Talks by Krishnamurti in India; November 1, 1964
(Verbatim Report) Madras, Bombay, New Delhi, Varanasi
The Question of Fear? part 2 of 5

So, before we go into this question of fear, you have to find things out for yourself as a human being - not as an individual, because individuality comes much later. Individuality comes only when you are completely human, not animalistic - with its ambition, greed, envy, hate, and all the rest of it. When the mind is free of all that, then only is it an individual mind. And in that state of mind which is individual, at that moment, something tremendous takes place, and you can go beyond that. You may pretend that you have got a soul, that you are independent, that you are the higher self and all the rest of it: they are just words that have no meaning because you are merely the result of your environment. You are being taught certain patterns of thought; you live in a particular social tribe or race or group or family, and that conditions your mind, and then you repeat that. So a mind that is awake; that is demanding, questioning; that is aware of all the things that are implied in modern existence - such a mind must have the intense quality of humility. It is not a state of underestimation of oneself, or of accepting, acquiescing, adjusting - such a mind is no mind at all. You have to think very clearly, to question very clearly, sharply - not only the speaker, but everybody, all your political, religious, economic leaders so that your mind is made sharp through learning. But that learning is denied when you follow authority.

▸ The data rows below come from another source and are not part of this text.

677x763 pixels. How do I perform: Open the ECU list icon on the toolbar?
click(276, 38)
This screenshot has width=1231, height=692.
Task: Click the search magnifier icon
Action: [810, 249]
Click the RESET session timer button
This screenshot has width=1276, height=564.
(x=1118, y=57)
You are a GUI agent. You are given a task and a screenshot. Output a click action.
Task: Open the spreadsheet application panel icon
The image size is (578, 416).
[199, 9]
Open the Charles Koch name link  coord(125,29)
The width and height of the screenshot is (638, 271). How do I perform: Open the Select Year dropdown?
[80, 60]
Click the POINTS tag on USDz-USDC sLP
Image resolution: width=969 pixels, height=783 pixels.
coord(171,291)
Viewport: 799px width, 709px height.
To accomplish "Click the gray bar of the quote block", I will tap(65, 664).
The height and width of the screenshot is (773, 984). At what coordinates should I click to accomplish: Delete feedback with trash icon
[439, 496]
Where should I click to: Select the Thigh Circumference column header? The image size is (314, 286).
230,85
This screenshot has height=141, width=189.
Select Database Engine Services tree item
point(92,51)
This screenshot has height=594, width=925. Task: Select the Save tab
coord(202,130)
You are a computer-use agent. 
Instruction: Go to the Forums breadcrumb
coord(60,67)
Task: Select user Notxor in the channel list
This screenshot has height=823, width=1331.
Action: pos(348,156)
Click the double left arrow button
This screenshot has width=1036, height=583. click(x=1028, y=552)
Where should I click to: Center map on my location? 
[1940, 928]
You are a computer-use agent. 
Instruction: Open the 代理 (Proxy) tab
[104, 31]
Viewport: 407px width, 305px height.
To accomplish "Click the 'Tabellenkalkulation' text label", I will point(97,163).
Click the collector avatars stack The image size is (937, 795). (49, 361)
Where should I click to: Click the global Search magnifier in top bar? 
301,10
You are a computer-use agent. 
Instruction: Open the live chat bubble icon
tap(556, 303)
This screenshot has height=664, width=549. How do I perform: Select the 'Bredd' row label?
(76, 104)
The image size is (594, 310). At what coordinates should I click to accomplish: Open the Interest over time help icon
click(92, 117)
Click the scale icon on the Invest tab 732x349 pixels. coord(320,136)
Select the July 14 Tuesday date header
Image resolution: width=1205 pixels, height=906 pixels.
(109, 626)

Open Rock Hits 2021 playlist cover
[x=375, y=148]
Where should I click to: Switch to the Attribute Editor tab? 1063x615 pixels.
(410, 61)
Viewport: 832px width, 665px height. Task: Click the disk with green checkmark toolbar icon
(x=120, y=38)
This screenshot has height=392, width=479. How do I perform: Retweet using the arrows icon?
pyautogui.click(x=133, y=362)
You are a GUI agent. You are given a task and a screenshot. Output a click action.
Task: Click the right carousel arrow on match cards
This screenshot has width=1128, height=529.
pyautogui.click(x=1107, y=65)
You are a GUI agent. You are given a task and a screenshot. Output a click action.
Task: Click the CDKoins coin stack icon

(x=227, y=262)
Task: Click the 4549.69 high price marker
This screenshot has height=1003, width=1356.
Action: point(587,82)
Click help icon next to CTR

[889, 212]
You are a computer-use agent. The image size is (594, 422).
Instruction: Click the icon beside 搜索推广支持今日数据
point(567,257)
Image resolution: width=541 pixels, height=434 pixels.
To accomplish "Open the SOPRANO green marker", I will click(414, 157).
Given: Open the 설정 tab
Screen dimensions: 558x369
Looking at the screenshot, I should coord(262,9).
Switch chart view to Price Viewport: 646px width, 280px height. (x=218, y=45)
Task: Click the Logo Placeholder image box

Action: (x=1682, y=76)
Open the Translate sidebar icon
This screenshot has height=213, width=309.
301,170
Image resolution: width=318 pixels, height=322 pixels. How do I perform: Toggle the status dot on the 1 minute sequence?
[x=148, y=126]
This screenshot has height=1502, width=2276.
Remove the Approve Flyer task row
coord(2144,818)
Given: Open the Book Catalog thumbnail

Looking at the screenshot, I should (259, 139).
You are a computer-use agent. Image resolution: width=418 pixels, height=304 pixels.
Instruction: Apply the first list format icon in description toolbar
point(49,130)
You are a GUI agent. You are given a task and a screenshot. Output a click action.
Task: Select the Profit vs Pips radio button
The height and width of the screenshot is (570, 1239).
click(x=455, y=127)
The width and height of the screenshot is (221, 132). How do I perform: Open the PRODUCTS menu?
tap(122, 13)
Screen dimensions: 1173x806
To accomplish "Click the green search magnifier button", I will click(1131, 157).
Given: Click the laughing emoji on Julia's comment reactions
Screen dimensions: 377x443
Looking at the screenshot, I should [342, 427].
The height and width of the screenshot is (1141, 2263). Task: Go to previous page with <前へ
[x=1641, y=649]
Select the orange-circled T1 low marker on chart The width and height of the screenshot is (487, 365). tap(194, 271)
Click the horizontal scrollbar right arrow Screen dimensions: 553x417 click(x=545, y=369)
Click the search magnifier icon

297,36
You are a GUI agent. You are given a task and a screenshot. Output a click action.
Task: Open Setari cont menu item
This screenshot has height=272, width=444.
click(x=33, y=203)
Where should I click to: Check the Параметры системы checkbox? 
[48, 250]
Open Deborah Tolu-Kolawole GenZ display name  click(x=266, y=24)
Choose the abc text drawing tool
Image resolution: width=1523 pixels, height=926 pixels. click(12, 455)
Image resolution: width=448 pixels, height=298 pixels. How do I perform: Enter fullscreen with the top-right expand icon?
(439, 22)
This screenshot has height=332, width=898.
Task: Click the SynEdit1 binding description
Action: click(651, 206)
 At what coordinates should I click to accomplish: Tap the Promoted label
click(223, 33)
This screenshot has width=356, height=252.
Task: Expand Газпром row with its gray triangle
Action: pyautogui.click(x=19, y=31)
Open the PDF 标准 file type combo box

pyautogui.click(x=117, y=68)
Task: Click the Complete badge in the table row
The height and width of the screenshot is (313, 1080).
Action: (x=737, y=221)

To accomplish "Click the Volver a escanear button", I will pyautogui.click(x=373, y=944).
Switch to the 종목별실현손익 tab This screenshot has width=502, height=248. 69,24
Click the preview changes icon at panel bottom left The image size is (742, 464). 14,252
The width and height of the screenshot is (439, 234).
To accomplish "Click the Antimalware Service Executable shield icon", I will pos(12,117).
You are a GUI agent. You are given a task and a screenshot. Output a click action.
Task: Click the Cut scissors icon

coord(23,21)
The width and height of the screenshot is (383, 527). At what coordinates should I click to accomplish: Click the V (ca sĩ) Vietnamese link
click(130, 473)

I do not know if you have not noticed this worship of authority, in yourself and around you - particularly in countries that are old, in countries that have ancient traditions, in countries that are overpopulated. You know, the word authority originates, stems from the one who originates something - originates. We are not original because we do not know, or we have not realized, what it is to think clearly, independently of what Shankara, Buddha, or anyone else has said. To think clearly for oneself demands that one has no authority. But, unfortunately, in this country especially - and perhaps in other countries also - we are talking about it. We are not comparing this country with another country: that is an old trick of the politicians; when you say that this country is corrupt, the politicians say that it is better, that it is not so corrupt as the other country, and they think they have done some marvelous thing. What we are talking about is something entirely different. We are not comparing. We are seeing facts. And to see facts there must be no comparison - how can you compare? And to see facts - not intellectually - demands a great deal of affection, a great deal of sympathy, an intense sense of love, empathy. But that affection, love, is denied when you are worshiping authority.

Do consider what the speaker is saying; don't agree with it. Watch what is taking place in your own life because following authority is one of the origins of fear. We have the Gita or some other book, and that book is our authority; that authority has no meaning whatsoever in relation to contemporary existence. Because the mind is afraid to wander away from what, it thinks, is the real - the real as asserted by a certain group of people or by certain persons - it accepts. You accept authority not only spiritually, if I may use that word, but also politically, religiously, in every way. Authority is not in just one particular direction, the authority of the wife over the husband and of the husband over the wife - to dominate. We all want power, and power goes with ambition, and ambition is a form of self-expression. We all want to express ourselves; which is, we want to be somebody in this world - as a writer, as a painter, as a politician, or as a religious leader, and so on and so on. So a mind that is enslaved by authority - whether it is by the wife or by the husband or by society or by the people - a mind that worships authority cannot possibly have either affection, love, or the capacity to learn. You can follow another, and by following another you do not solve your sorrow. You might run away from your sorrow, from your despair, because he might offer a hope, and that hope might be illusory, unreal, nonfactual. Because we are so frightened of existence, we want some hope, and we invest the authority with that hope.

So a mind that would understand fear must understand authority, self-fulfillment, and the demand for power. Function gives power. That is, you are capable of doing something - capable of running a government, capable of putting machines together, capable of running a house properly, cleanly, simply - and that gives you a functional capacity. But, unfortunately, with that capacity goes status which is position, which is money. So a mind that would learn has this intense - I was going to use the words intensively aggressive humility. Aggressive humility is, of course, contradictory; but you understand what I mean - such a mind has the intensity of nonacquiescence because humility goes with freedom. And if there is no freedom, you cannot possibly learn. So, to understand fear, you must understand this whole psychological process of authority - which does not mean that you disobey; you have to pay taxes. To understand why you obey is important, not that you must disobey. You obey because inwardly, psychologically, inside your skin you are frightened: you might lose your job if you are not extra polite and kowtow to some big man, the manager or the dictator, the boss or your guru; or you might lose your spiritual values and so on.